Não temos dúvida de que o Direito Internacional Privado deve seu estudo e desenvolvimento à globalização do mundo moderno. A rica interação entre os países, a facilidade dos deslocamentos humanos, além fronteiras, a relativa fluidez destas, o crescimento populacional, o arrefecimento dos nacionalismos, a ideia de que o ser humano é um cidadão do mundo, as convenções internacionais, que protegem o ser humano e lhe concedem direitos, e mesmo, deveres internacionais; o fato, por tudo isso, de que o Direito Internacional preocupa-se em grande parte mais com as relações humanas do que com as relações entre Estados e o reconhecimento fundamental de que o Direito vem do ser humano e volta-se para o ser humano, apesar da intermediação das organizações, instituições e empresas, por ele criadas, que não teriam razão de ser se não voltassem para o próprio ser humano, tudo leva a uma valorização do estudo dessa área do Direito.

A partir daí considera-se o novel espaço conquistado pelo Direito Internacional Privado, que trafega entre o Direito Interno e o Direito Internacional, à medida que faz aplicar algumas regras objetivas dos tratados internacionais, a maioria, buscando a adaptação e adequação ao direito interno dos países, e outras, poucas, impondo alguma uniformidade de normas nos diversos Estados.

Na verdade, em princípio, a par de diversas discussões que ensejam a matéria, entendemos que o Direito Internacional Privado pertence ao Direito Interno do Estado, isto é, um de seus ramos, como é o Direito Civil, o Direito do Trabalho, o Direito Penal e outros.

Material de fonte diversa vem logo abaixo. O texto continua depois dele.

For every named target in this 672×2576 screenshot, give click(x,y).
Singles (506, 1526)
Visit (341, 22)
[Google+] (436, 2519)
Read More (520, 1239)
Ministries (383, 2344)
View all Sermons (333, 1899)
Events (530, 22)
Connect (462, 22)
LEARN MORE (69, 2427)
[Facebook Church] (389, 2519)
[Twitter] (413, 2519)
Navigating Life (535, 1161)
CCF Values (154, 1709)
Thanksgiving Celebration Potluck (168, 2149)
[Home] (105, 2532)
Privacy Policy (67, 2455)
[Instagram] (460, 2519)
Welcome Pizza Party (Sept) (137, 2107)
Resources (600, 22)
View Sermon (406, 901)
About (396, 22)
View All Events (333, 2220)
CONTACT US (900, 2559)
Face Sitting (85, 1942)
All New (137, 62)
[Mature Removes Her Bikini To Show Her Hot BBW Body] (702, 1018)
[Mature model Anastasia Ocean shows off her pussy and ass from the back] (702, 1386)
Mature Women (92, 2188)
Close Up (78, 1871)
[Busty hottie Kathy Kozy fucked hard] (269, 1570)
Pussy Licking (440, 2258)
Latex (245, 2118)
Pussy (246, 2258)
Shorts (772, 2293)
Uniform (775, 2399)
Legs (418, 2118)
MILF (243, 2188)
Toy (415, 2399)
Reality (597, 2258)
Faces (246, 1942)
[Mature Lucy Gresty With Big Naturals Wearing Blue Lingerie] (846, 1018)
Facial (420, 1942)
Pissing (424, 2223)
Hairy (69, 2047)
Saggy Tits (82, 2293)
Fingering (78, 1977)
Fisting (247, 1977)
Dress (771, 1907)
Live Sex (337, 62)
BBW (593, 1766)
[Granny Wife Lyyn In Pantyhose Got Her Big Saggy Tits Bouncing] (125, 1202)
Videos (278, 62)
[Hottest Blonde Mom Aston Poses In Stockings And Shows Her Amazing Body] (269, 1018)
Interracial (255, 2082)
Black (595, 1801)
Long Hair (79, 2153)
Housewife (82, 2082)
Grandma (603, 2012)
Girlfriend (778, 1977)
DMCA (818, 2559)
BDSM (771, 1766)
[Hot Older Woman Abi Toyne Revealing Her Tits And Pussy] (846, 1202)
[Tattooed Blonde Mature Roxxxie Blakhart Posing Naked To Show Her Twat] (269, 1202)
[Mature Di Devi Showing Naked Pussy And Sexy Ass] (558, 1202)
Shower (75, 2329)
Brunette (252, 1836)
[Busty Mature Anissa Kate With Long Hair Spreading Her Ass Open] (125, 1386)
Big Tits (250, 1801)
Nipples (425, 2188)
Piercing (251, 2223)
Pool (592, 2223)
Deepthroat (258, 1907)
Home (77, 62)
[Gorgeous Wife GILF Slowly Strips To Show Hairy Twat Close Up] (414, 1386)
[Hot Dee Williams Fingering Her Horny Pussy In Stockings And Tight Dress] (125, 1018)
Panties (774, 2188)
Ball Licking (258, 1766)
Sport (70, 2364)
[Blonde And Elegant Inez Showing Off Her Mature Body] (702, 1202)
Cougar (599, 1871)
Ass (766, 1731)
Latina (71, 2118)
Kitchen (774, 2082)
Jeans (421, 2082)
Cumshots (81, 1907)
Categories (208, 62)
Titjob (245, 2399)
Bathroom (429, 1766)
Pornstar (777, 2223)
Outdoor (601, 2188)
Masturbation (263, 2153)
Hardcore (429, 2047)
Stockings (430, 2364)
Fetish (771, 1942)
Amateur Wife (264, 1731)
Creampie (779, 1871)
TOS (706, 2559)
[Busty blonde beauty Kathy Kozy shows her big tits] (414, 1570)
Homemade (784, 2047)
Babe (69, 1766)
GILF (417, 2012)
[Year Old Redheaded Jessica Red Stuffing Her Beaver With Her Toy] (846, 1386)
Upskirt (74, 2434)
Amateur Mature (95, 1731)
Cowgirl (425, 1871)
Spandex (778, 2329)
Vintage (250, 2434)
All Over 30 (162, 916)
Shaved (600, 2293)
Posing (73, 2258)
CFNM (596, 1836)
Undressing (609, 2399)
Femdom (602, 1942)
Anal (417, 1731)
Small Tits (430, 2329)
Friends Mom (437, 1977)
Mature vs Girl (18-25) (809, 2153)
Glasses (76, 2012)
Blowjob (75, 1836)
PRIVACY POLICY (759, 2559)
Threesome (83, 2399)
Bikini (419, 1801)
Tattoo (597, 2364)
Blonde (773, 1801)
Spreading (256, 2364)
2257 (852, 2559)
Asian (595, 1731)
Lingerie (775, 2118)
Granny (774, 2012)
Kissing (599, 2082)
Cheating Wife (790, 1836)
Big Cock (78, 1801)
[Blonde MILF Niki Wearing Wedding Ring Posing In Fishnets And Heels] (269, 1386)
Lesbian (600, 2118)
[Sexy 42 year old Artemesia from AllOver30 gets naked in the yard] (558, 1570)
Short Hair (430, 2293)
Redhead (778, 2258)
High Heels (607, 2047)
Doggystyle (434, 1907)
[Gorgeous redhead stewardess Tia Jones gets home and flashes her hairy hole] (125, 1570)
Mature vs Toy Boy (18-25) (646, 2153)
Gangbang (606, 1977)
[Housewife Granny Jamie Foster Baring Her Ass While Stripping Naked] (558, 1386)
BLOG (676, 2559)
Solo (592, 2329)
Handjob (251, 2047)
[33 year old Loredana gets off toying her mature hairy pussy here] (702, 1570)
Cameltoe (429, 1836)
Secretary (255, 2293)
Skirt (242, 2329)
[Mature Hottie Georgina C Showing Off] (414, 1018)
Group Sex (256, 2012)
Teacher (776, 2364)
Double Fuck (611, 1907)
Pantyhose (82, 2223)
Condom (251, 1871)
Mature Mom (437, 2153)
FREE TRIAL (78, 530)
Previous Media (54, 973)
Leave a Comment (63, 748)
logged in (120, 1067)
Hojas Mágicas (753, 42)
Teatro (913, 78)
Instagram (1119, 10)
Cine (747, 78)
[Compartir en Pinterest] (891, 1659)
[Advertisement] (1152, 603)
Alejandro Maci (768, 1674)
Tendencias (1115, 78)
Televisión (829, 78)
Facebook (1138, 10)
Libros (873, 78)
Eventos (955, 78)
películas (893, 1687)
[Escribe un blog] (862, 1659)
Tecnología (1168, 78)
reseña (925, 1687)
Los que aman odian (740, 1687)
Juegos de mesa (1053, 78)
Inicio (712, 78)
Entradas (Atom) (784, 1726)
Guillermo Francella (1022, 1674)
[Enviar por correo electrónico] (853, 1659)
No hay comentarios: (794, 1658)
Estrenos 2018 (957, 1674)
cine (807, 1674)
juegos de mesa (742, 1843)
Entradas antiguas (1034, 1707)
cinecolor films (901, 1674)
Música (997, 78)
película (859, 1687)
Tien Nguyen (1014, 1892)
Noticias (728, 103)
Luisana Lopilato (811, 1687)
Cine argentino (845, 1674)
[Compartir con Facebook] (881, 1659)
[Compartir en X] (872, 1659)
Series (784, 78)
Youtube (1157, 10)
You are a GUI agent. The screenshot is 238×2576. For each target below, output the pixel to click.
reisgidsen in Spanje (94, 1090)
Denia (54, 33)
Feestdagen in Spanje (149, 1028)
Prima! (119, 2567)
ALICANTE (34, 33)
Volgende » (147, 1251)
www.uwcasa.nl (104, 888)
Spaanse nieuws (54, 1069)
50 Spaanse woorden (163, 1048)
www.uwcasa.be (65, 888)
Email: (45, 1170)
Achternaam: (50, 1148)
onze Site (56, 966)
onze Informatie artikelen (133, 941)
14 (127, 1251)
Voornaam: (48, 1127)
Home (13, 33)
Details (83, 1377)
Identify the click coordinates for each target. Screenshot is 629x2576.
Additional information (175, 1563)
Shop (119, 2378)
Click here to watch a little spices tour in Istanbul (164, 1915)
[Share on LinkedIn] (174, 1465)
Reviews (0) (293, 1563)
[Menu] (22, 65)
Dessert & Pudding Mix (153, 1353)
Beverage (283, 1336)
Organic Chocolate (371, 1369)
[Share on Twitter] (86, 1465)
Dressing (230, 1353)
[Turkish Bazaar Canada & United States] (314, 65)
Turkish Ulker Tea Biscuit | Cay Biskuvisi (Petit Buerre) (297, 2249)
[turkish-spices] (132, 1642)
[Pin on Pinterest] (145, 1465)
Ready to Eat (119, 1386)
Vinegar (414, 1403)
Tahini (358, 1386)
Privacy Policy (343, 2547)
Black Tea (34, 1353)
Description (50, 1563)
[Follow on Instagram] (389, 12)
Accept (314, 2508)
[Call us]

Todavia, de qualquer modo, ao contrário do passado, tido como eminentemente técnico, em nossos dias, há uma dimensão maior para essa área do Direito, que não pode fugir às premissas dos direitos humanos e fundamentais dos indivíduos.

É bem verdade, que, basicamente, o Direito Internacional Privado, que costumamos designar com a sigla DIPr, tem o seu corpo de normas essencialmente concentrado na Lei de Introdução às Normas do Direito Brasileiro (Decreto-Lei n. 4.657 de 4.9.1942), que mudou sua denominação, de Lei de Introdução ao Código Civil – LICC, para Lei de Introdução às Normas do Direito Brasileiro - LINDB, pela Lei n. 12.376 de 30.12.2010, antes com 18 artigos básicos, e ora com 30 artigos e mais o Decreto n. 9.830 de junho de 2019 que acrescentou 25 artigos.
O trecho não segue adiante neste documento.